Expat adventures17.02.2022 Magazine
Gstaad bids visitors to ‘Come up, Slow down’. A host of enticing activities awaits: spa days at fancy hotels, tranquil walks along meandering trails or exhilarating sessions of winter sports, but quite by chance we found another way to slow down. And from a most unexpected quarter.
Freedom on four wheels
We were frequent visitors to the Saanenland before we decided to make it our home. On those trips we almost always drove. There were practical reasons for this. Three children meant piles of luggage, but there was more to it than that. To me the car has long represented a symbol of freedom.
I grew up in a sleepy village, miles from anywhere deep in the English countryside, where the most exciting thing to happen was a visit by Prince Charles over 40 years ago. With no trains and just one bus a day to the marginally-more-interesting neighbouring town, the car offered a means of escape. No wonder every teenager took driving lessons the moment their 17th birthday rolled around.
Many years later, still viewing the car as my primary means of transport, it was with surprise that we took the momentous decision to travel to Gstaad by train instead. I’ll admit this came about more through circumstances than choice. I’ll also put my hand up to the fact that I wasn’t particularly enamoured with the idea. There was the luggage to consider. And the presents (this was a Christmas trip). Not to mention the question of how we’d get around on site once we’d arrived. Little were we to know that this trip would change our outlook because that year I saw a completely different side to the Saanenland.
Yes, it required some adjustment (deciphering the bus timetables to the various mountains was an interesting experience), but otherwise there was little but upside.

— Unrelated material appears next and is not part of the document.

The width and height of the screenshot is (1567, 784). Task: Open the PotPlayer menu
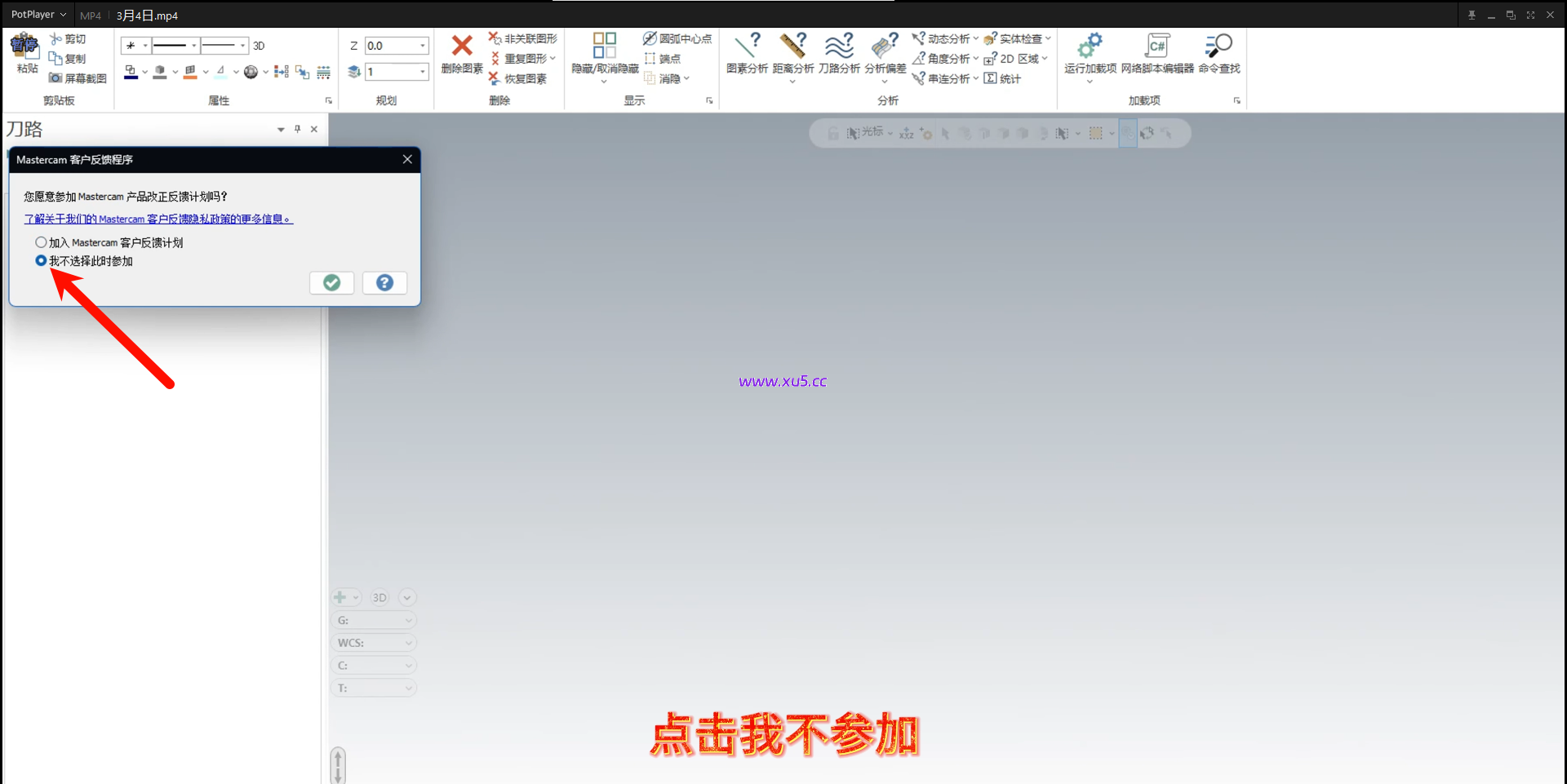pos(37,14)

First the trip to the Saanenland was even more magical than I could have imagined. We booked seats on the Panoramic Express and I still remember the moment the train emerged from the tunnel above Montreux as we were presented with our first view of the mountains. We had sent our luggage ahead and it was waiting for us on arrival thanks to the efficiency of the Swiss railway staff. What a blessing to not drag suitcases around.

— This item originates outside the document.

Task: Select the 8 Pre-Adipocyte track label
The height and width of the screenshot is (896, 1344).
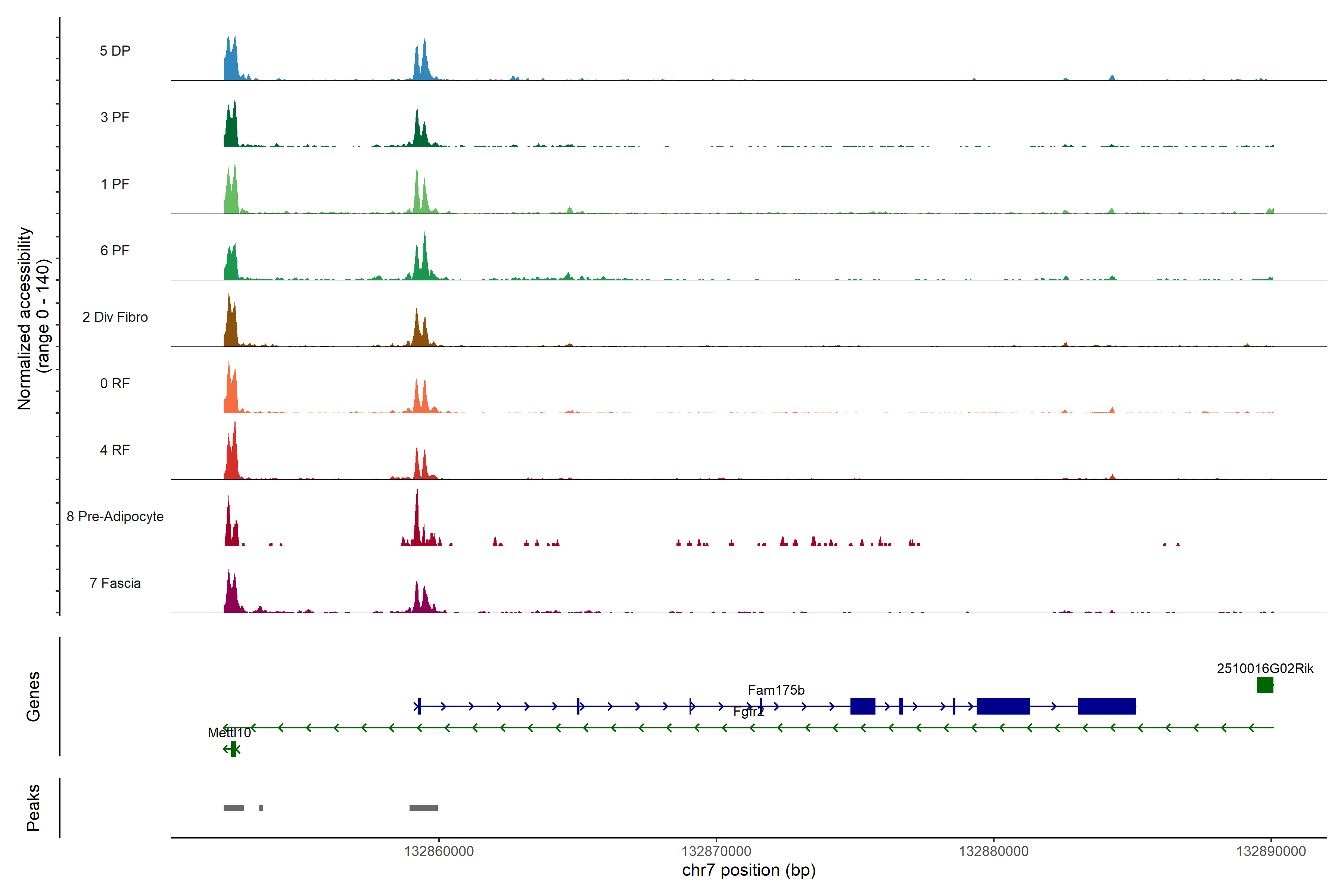Action: tap(115, 516)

No car meant we didn’t endure any traffic jams (including the snail’s pace crawl through the tunnel at the end of the day). Nor did we get wet and cold clearing ice from the windscreen or risk the wrath of the police and get pulled over for driving with too much snow on the car roof. That year we didn’t waste one second hunting for somewhere to leave the car and, joy of joys, there was zero risk we’d receive a parking ticket.

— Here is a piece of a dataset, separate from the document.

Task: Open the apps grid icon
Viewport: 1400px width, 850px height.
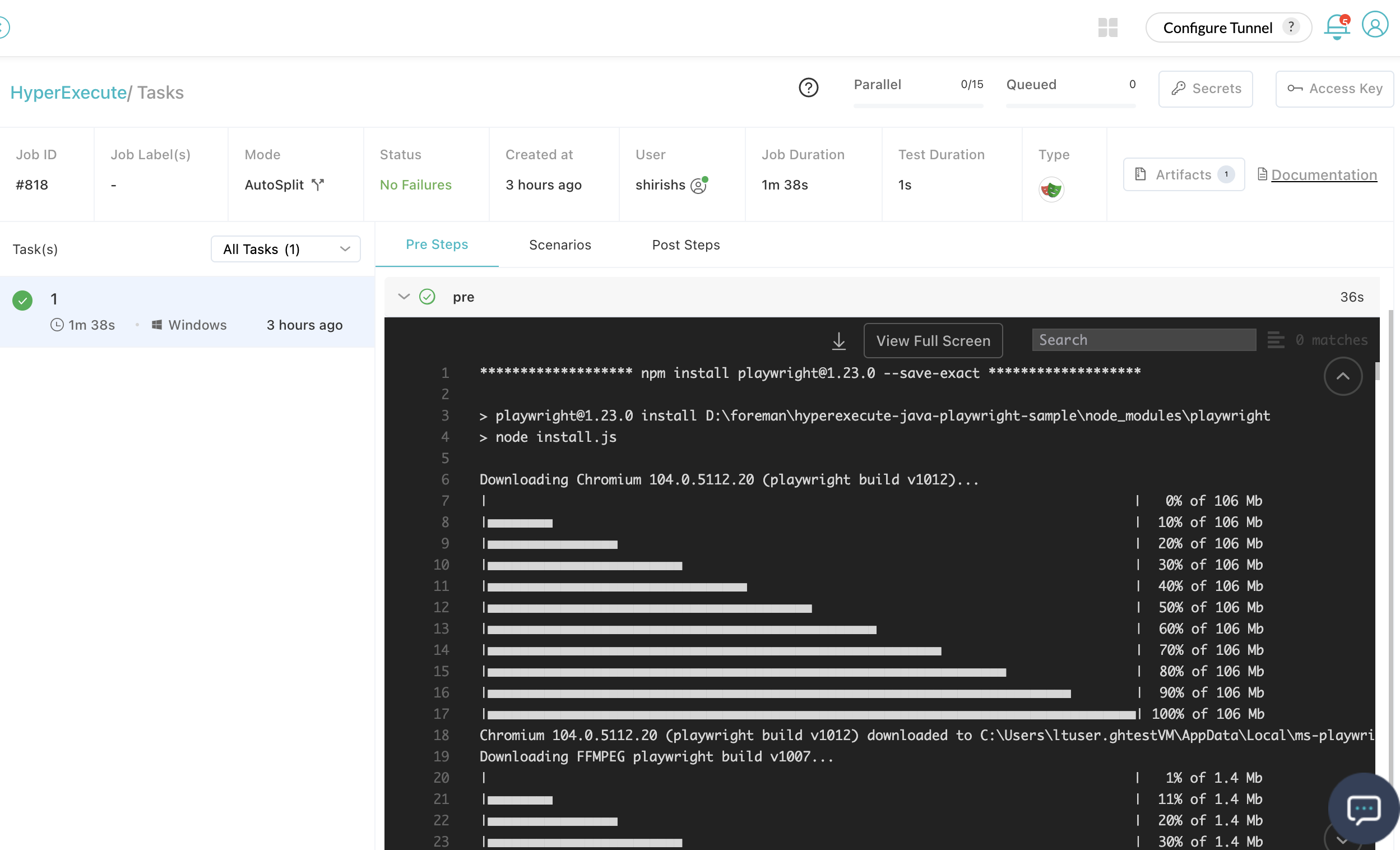Action: (1107, 27)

The after effects of that visit still linger today: we barely use the car when in Gstaad. We shop locally (on foot), cycle to appointments in Gsteig, Saanen or Rougemont and take the train when we travel further afield. We can go weeks without getting behind the wheel.
Many towns around the world are engaged in a tussle to force people out of cars through charges, barriers, fines and any manner of punitive measures. But none of that is needed in the Saanenland because in Gstaad we simply find it easier to not drive. For us it’s the ultimate way to ‘Come up, Slow down’.